Locate "Open the three-dot more options menu" in the records below, then copy its line and every following line exactly, without the pictures.

Top of The records

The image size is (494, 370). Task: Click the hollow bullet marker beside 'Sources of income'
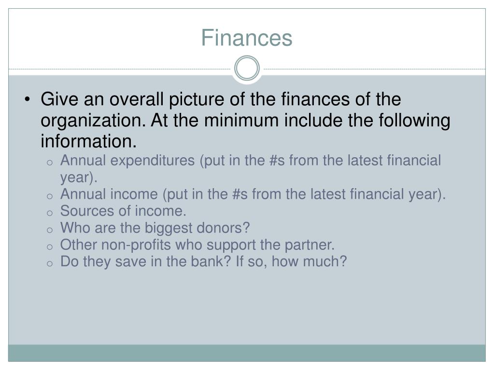49,213

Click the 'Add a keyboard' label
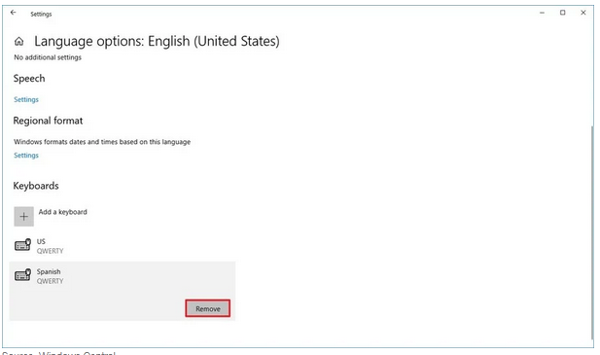point(63,212)
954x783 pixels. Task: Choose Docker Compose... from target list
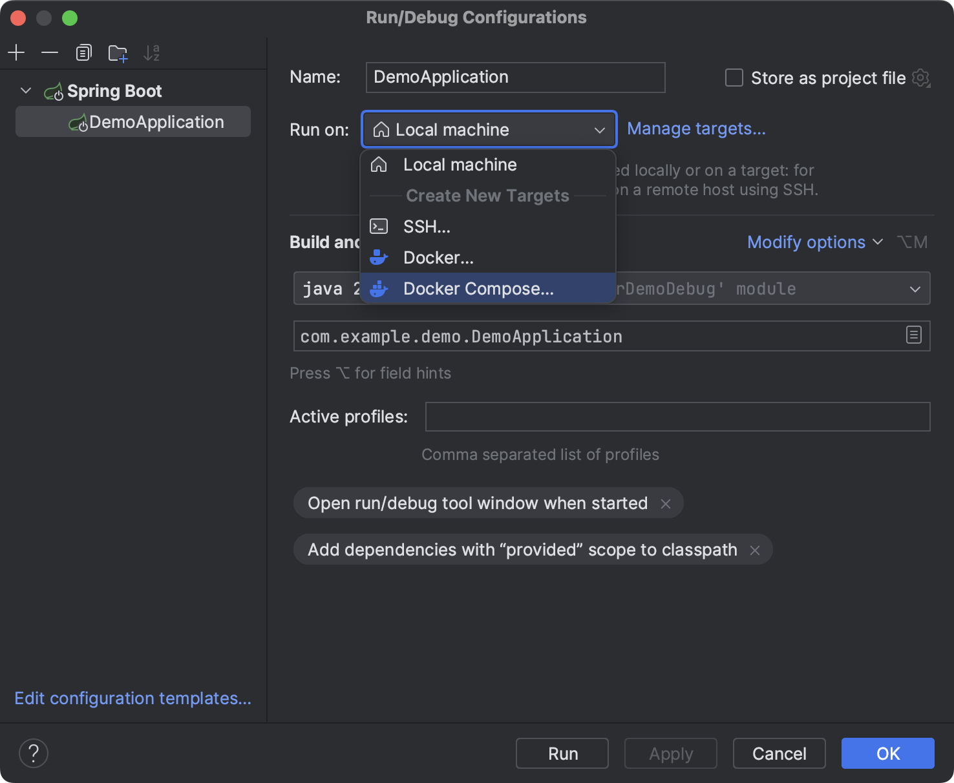click(x=478, y=289)
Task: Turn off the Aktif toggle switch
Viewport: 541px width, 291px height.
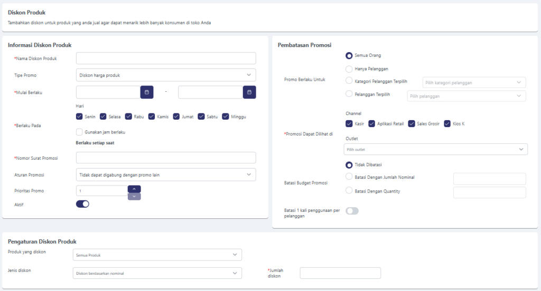Action: tap(82, 204)
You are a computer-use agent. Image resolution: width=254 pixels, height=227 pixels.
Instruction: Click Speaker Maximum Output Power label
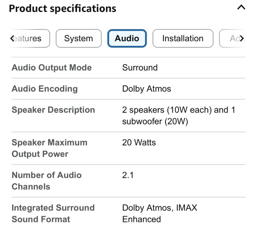click(x=50, y=148)
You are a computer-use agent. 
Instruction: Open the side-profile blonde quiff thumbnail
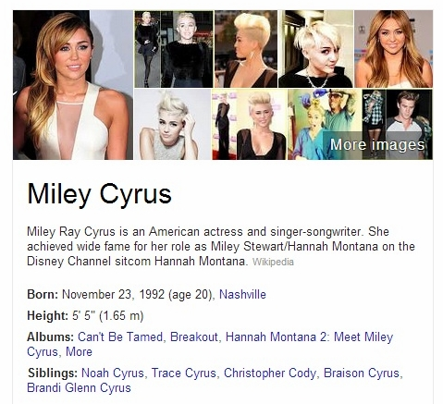tap(246, 49)
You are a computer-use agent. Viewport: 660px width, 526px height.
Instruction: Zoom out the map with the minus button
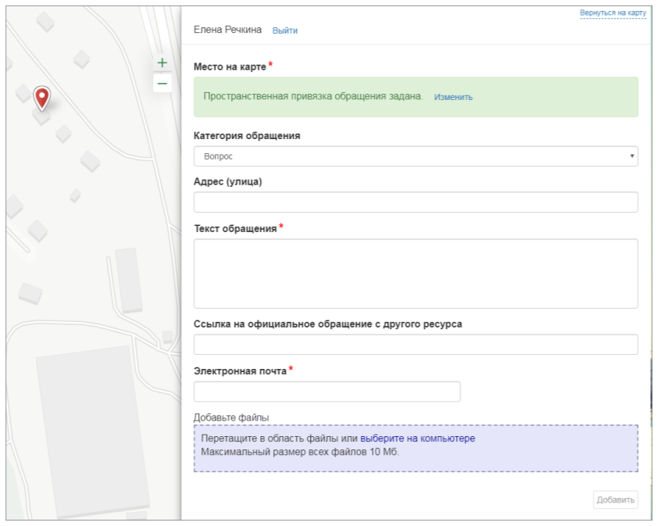(x=162, y=83)
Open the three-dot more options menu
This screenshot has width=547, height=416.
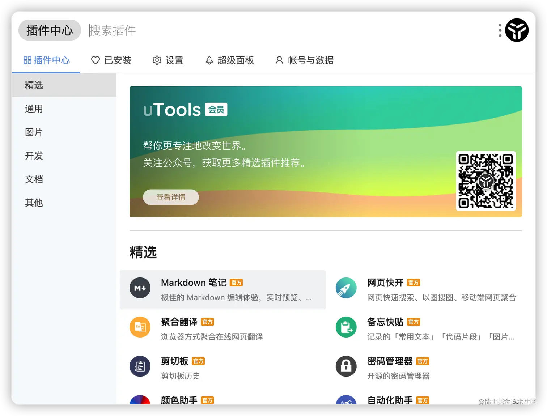coord(500,30)
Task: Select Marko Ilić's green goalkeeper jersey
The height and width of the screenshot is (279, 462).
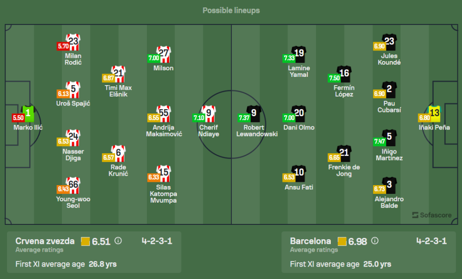Action: [28, 113]
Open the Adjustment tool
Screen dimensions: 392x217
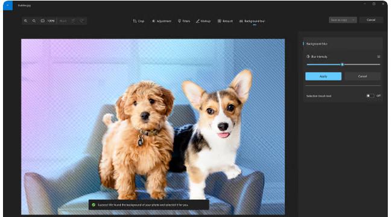162,21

Bottom of The records

### Exercise result
Open the three-dot more options menu
This screenshot has width=547, height=416.
coord(500,30)
Task: Select Marko Ilić's green goalkeeper jersey
The height and width of the screenshot is (279, 462).
Action: [28, 113]
Open the Adjustment tool
Screen dimensions: 392x217
162,21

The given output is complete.